Fonty natomiast to domena świata cyfrowego. Font to komputerowy nośnik, czyli znaki zaprojektowane w formie wektorów lub bitmap. Mają określone wspólne cechy zapisane w formie elektronicznej i przechowywane najczęściej w jednym pliku. Gdy musimy doinstalować jakiś font na naszym komputerze, nie pobieramy dziesiątek znaków, tylko jedną paczkę, która zawiera wszystkie niezbędne elementy do poprawnego działania fonta.

Mając fonty i czcionki z głowy, przejdźmy do kroju pisma. Po angielsku określa się go jako „typeface”. Kroje pisma wszyscy znamy bardzo dobrze z ustawień edytorów tekstowych. To w nich wybieramy Times New roman, Arial, czy też Calibri. Również Internet serwuje nam pewne stałe kroje pisma, które są domyślnie obsługiwane przez większość przeglądarek. Co bardziej uważni na pewno spostrzegli, że część stron nie korzysta z własnych fontów lub tych zapisanych w przeglądarkach, ale każdorazowo pobiera gotowy zestaw z Google Fonts. Dzięki temu naszym oczom ukazują się znacznie przyjemniejsze fonty pozwalające wyróżnić stronę wizualnie.

Style fontów i czcionek, czyli kolejny element szeroko pojętej typografii

Fonty elektroniczne i czcionki fizyczne mogą mieć dodatkowe własności i o nich warto również wspomnieć, skoro przyglądamy się szerokiemu zagadnieniu typografii. W zapisach fontów używanych w Internecie wyróżnić możemy dodatkowe dane, takie jak: rodzina czcionek (font-family), styl czcionki (font-style), wariant czcionki (font-variant), waga czcionki (font-weight), wielkość czcionki (font-size) i atrybuty mieszane (font). Dla ułatwienia w nawiasie podaliśmy zapis, który spotkamy w kodzie źródłowym strony.

------------------------------------------------

→ POLECENIA:
A. Przełóż na język angielski to zdanie z tekstu o fontach: „Font to komputerowy nośnik, czyli znaki zaprojektowane w formie wektorów lub bitmap.”
B. Kontynuuj tekst o fontach, zaczynając zaraz po jego ostatnim zdaniu.
Zestawienie nie ma związku z tekstem o fontach.

→ DANE ŹRÓDŁOWE:
------------------------------------------------

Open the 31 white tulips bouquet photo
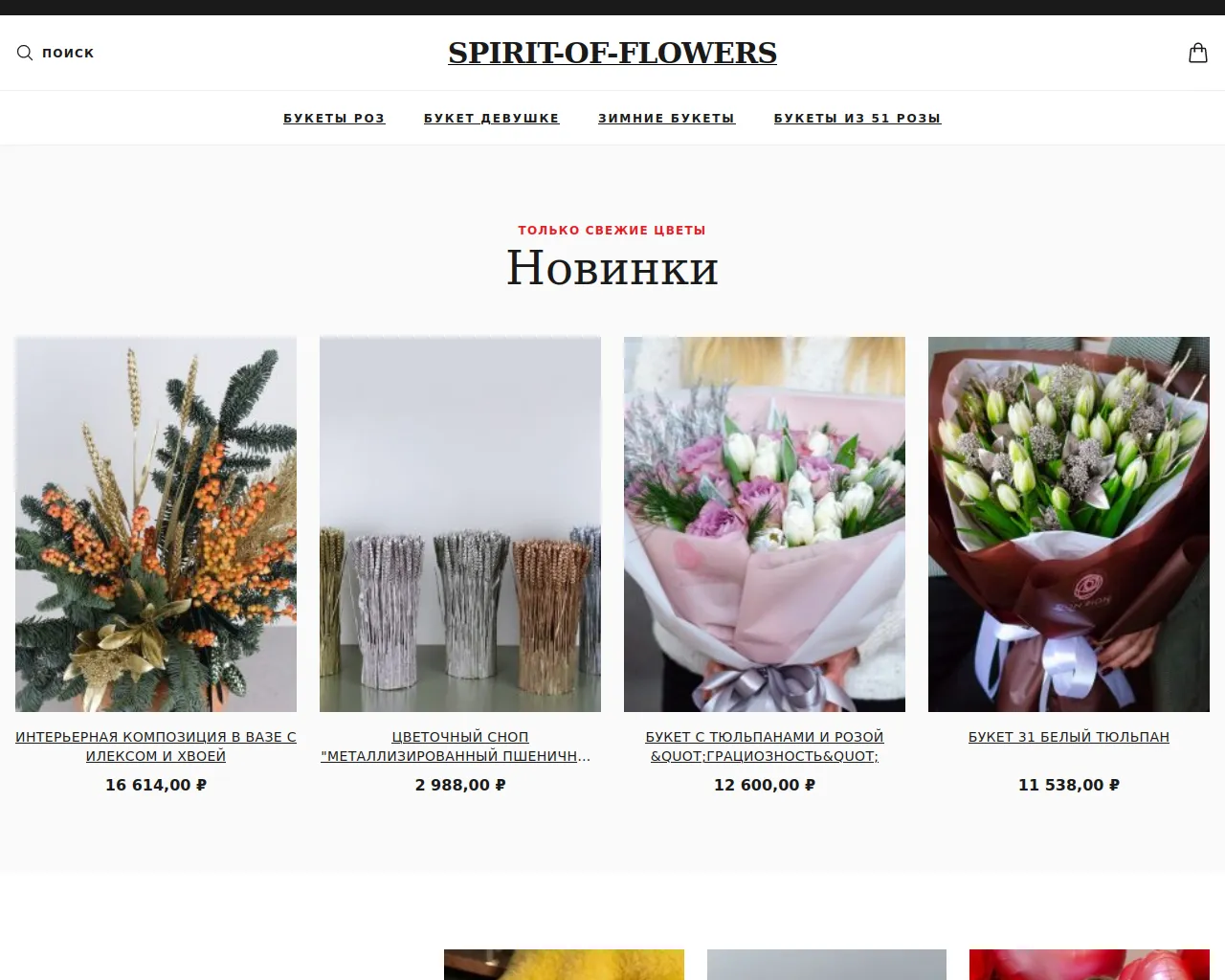 pos(1069,524)
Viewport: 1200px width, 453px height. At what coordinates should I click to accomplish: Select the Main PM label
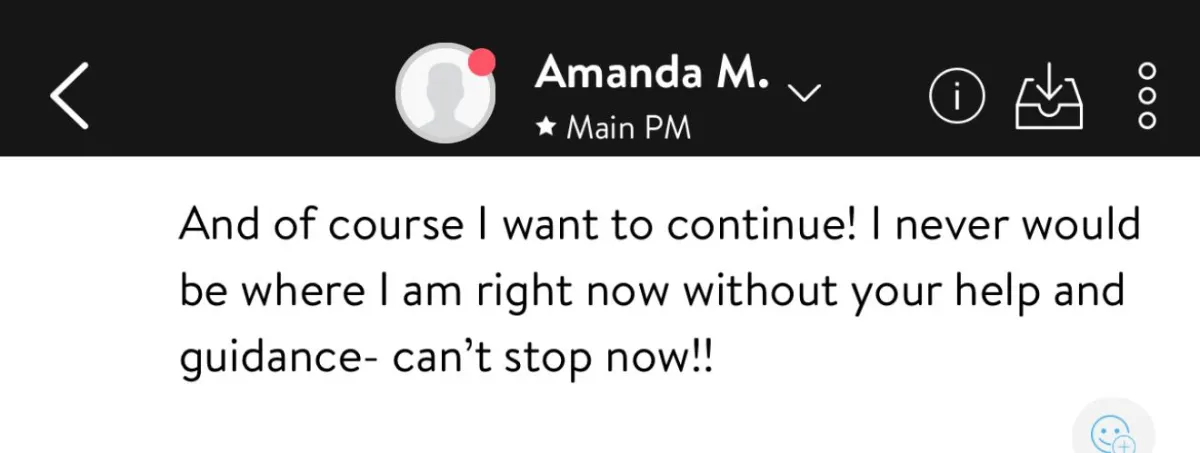point(628,129)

------------------------------------------------

→ ODPOWIEDZI DO ZADAŃ:
A. A font is a computer medium, that is, characters designed in the form of vectors or bitmaps.

B.
Wśród podanych własności fontów można określić różne wartości. Rodzina czcionki to np. Arial, styl czcionki to normal, italic i oblique, gdzie dwie ostatnie są fontem pochylonym, ale o nieco innym wyglądzie. W wariantach mamy do wyboru normal i small-caps. Z kolei waga czcionki określa stopień pogrubienia. Wyróżnia się aż kilkanaście rozmiarów pogrubienia, jakie możemy zastosować. Do opisania wielkości czcionki również możemy zastosować wiele wartości (np: xx-small, x-small, small, medium, large, x-large, xx-large, xxx-large) lub podać wielkość liczbowo, lub procentowo w odniesieniu do czcionki domyślnej.

Jakby tego było mało, to nasz font możemy upstrzyć wieloma atrybutami naraz i wyświetlony tekst może być pogrubiony, napisany kursywą i np. o 25% większy od normalnie używanej na stornie czcionki.

Podsumowując, typografia jest niemal wszędzie, tylko możemy jej nie zauważać

Na co dzień otacza nas słowo, to mówione, ale i to pisane. Widzimy je na wydrukach, ale w znakomitej większości na ekranach i to, jak je widzimy, to w zasadniczej mierze jest właśnie typografia. Warto zatem znać podstawowe zasady związane z zastosowaniem trików typograficznych, by odbiór naszych treści był jak najlepszy.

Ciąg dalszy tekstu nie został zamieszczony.